**TASK OBJECTIVE**
Work out how many lines below hold the string "Révisions" and state only that figure.

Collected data
_ _ _ _ _

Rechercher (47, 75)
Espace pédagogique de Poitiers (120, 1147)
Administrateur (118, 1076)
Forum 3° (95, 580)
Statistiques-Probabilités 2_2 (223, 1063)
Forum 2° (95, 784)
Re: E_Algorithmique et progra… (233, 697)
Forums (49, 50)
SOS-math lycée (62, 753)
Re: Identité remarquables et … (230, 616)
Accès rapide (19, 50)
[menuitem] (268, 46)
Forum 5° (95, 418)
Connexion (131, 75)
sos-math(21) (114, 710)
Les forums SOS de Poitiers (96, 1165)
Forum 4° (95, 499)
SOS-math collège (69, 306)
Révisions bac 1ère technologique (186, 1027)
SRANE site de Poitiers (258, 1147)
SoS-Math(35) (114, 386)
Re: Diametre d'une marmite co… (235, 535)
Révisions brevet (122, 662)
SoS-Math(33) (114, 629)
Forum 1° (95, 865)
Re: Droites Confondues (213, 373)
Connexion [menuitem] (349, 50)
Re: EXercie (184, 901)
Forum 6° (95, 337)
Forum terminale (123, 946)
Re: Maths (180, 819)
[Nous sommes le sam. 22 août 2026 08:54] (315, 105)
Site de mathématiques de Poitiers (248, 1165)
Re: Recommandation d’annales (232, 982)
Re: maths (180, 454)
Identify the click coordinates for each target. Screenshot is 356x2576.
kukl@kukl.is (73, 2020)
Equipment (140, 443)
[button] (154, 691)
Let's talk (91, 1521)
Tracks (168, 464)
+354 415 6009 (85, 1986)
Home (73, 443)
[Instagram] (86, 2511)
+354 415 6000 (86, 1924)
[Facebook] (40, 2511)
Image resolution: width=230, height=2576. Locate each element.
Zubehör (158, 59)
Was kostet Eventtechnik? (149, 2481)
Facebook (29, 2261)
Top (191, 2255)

_ _ _ _ _

**SOLVED EXERCISE**
2